*Required tasks*:
• A. In the text on dropping columns, what is the default value of the correlation threshold?
• B. Carry on the text about dropping columns from the point where it stops.
** Start of Text section **
Now that we’ve identified columns with both high missingness and little correlation to the target,
we drop them from the dataset. This helps reduce noise and dimensionality before encoding or modeling.

In [None]:
def drop_high_null_low_corr(
    df: pd.DataFrame, 
    target: str, 
    null_thresh: float = 0.90, 
    corr_thresh: float = 0.10, 
    show: bool = True
) -> tuple[pd.DataFrame, list]:
    """
    Drops features that have a high proportion of missing values AND are weakly correlated with the target.

    Args:
        df (pd.DataFrame): Dataset to process.
        target (str): Name of the target column.
        null_thresh (float): Null value threshold (default: 90%).
        corr_thresh (float): Correlation threshold (default: 0.10).
        show (bool): If True, print dropped features and reason.

    Returns:
        tuple: (cleaned DataFrame, list of dropped column names)
    """
    high_null = df.columns[df.isnull().mean() > null_thresh]
    numeric_df = df.select_dtypes(include='number')
    correlations = numeric_df.corr()[target].fillna(0)
    low_corr = correlations[correlations.abs() < corr_thresh].index

    to_drop = list(set(high_null) & set(low_corr))

    if show:
        print(f"\nDropping {len(to_drop)} features with >{null_thresh*100:.0f}% missing and low correlation:")
        for col in to_drop:
            print(f" - {col}: {df[col].isnull().mean()*100:.1f}% null, corr = {correlations[col]:.3f}")
** End of Text section **
** Start of Supplied data **
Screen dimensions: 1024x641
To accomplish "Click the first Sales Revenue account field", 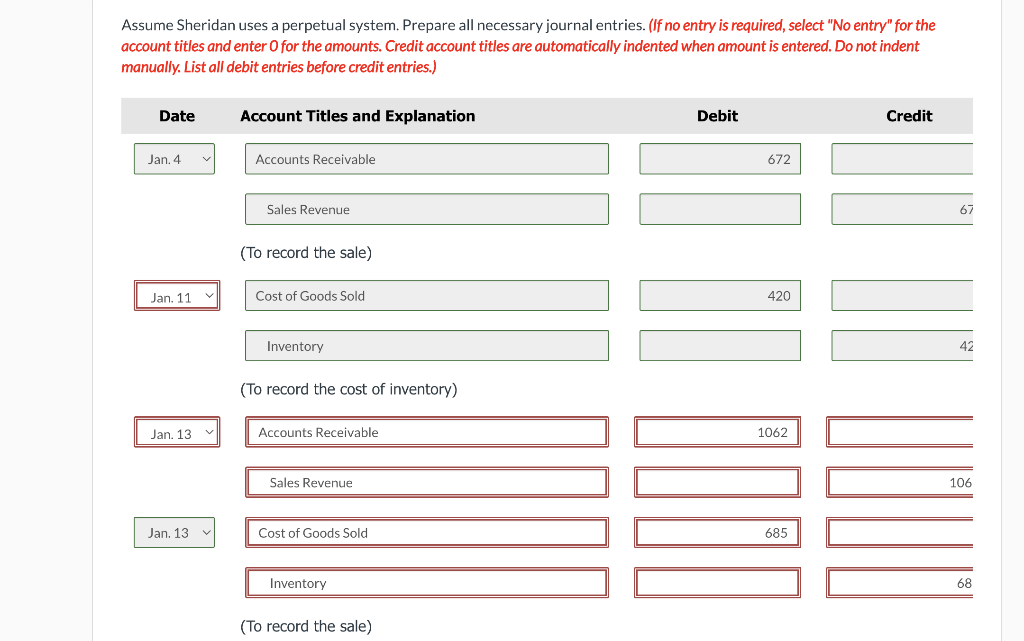I will pyautogui.click(x=427, y=210).
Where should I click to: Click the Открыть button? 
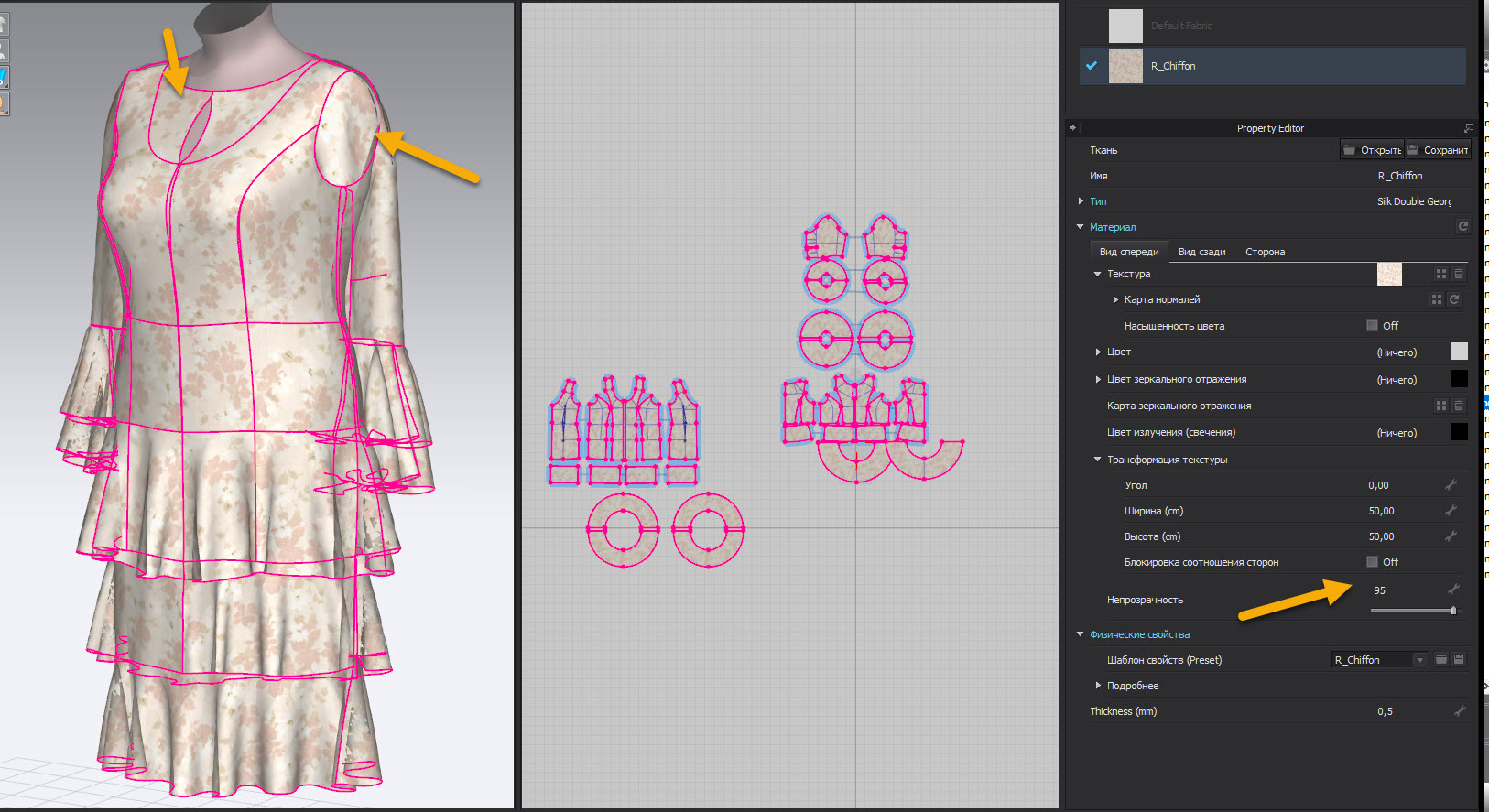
** End of Supplied data **
*Responses to the tasks*:
• A. 0.10

• B.
    df_cleaned = df.drop(columns=to_drop).copy()
    return df_cleaned, to_drop

In [None]:
# Step 3.B – Drop the features we identified
df_null_cleaned, dropped_features = drop_high_null_low_corr(df_cleaned, target="taxvaluedollarcnt")

### Applying High-Null + Low-Correlation Drop

We now run our drop function on `df_cleaned` to remove features that were:
- More than 60–90% missing
- Weakly correlated with the target (|corr| < 0.3)

This produces a new version of the dataset: `df_null_cleaned`, which is smaller and cleaner moving into the next steps.

In [None]:
def plot_target_correlations(df, target='taxvaluedollarcnt', top_n=10, method='pearson', figsize=(12, 10)):
    """
    Plot correlations between the target variable and its most correlated numeric features.

    Parameters:
    -----------
    df : pandas DataFrame
        The input DataFrame (should be cleaned beforehand)
    target : str, default='taxvaluedollarcnt'
        The target variable to correlate against
    top_n : int, default=10
        Number of top features to include (excluding the target itself)
    method : str, default='pearson'
        Correlation method: 'pearson', 'kendall', or 'spearman'
    figsize : tuple
        Size of the output figure
    """
    # Select numeric features
    numeric_df = df.select_dtypes(include=[np.number])
    
    # Compute correlation with the target
    target_corr = numeric_df.corrwith(df[target], method=method).sort_values(ascending=False)
    
    # Drop the target itself and select top N correlated features
    top_features = target_corr.drop(index=target).head(top_n).index.tolist()
    
    # Build subset DataFrame with target + top features
    subset_cols = [target] + top_features
    corr_subset = numeric_df[subset_cols].corr(method=method)
    
    # Plot heatmap
    plt.figure(figsize=figsize)
    sns.heatmap(
        corr_subset,
        annot=True,
        fmt=".2f",
        cmap='coolwarm',
        vmax=1.0,
        vmin=-1.0,
        center=0,
        square=True,
        linewidths=0.5
    )
    plt.title(f"Top {top_n} {method.capitalize()} Correlated Features with '{target}'", fontsize=16)
    plt.tight_layout()
    plt.show()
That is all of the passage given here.